● Challenge A:
Using the passage on the Gur-e-Amir, answer each question below on its own line.
(i) What does the passage give in parentheses as the meaning of "muqarna"?
(ii) What did the author hope to do by entering the courtyard before dawn?
(iii) In what year did Ulugh Beg bring back the stone used for Timur's cenotaph?
● Challenge B: Reproduce word for word everything in the passage on the Gur-e-Amir from "I stare at Timur’s" down to "difficulty, by Beg.".

● Passage:
Sunlight glimmers on the gold-leafed muqarna (honey-combed vaulting) of the Gur-e-Amir just after dawn, as author Craig K. Collins wanders the mausoleum alone, considering the legacy of Timur the Conqueror. Photo: Craig K. Collins.

I am here alone, several hours before the site opens to the public, because I strolled into the courtyard of the Gur-e-Amir before dawn, hoping to take some exterior sunrise photos, and found the doors to the mausoleum open.

I stare at Timur’s cenotaph, a block of black nephrite jade  —  perhaps the largest such stone in the world  —  that his grandson Ulugh Beg, whose adjacent cenotaph is of white marble, brought back from a military campaign east of the Syr Darya in 1425. The striking stone is believed to be ancient, likely originating from a temple in China and later used as part of a throne for the Great Khan Duwa, a descendant of Chinggis Khan, before being carted back, with great difficulty, by Beg.

● Information supplied:

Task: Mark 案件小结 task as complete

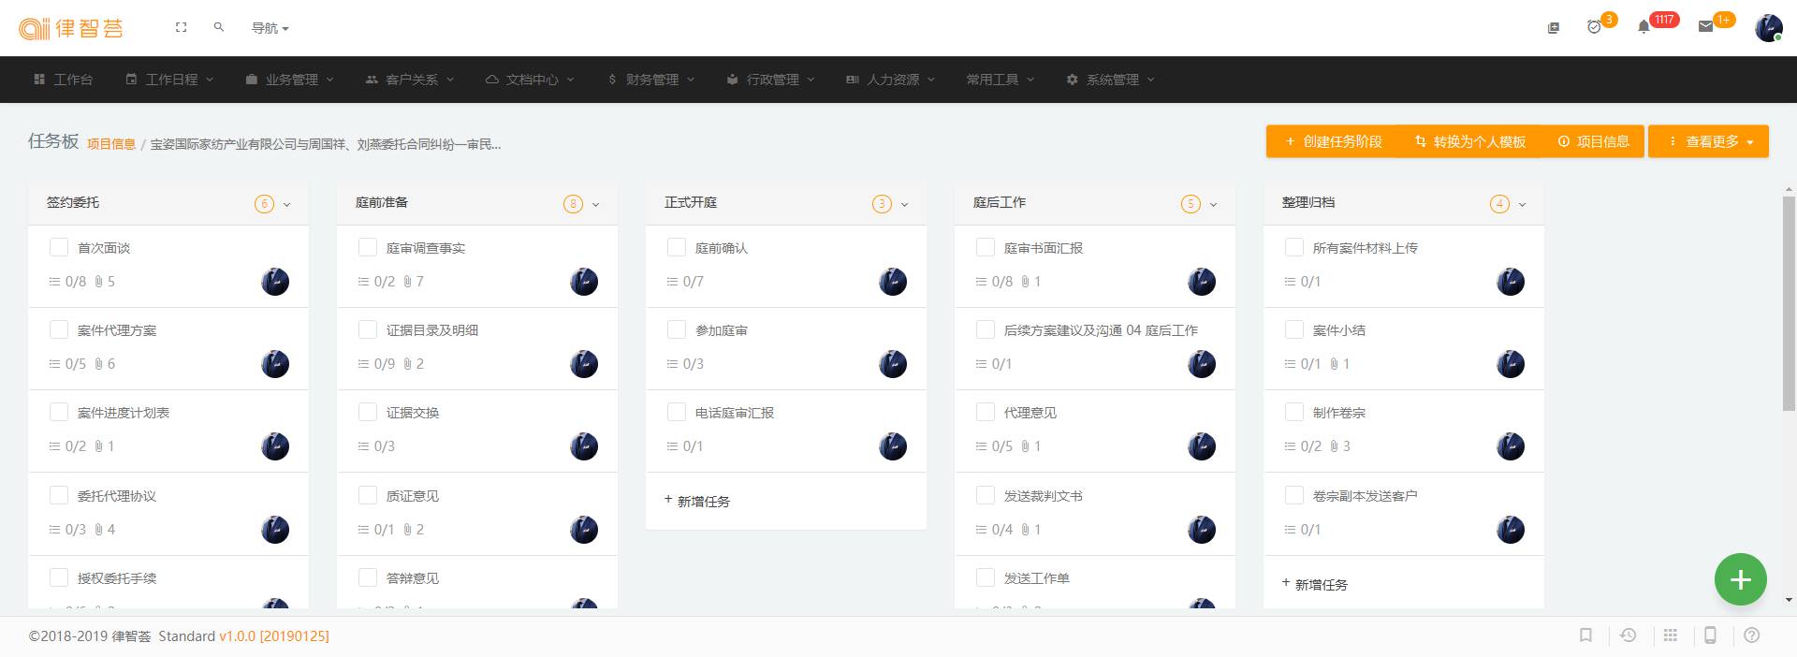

● Full output A:
(i) Honey-combed vaulting
(ii) Take some exterior sunrise photos
(iii) 1425

● Full output B:
I stare at Timur’s cenotaph, a block of black nephrite jade  —  perhaps the largest such stone in the world  —  that his grandson Ulugh Beg, whose adjacent cenotaph is of white marble, brought back from a military campaign east of the Syr Darya in 1425. The striking stone is believed to be ancient, likely originating from a temple in China and later used as part of a throne for the Great Khan Duwa, a descendant of Chinggis Khan, before being carted back, with great difficulty, by Beg.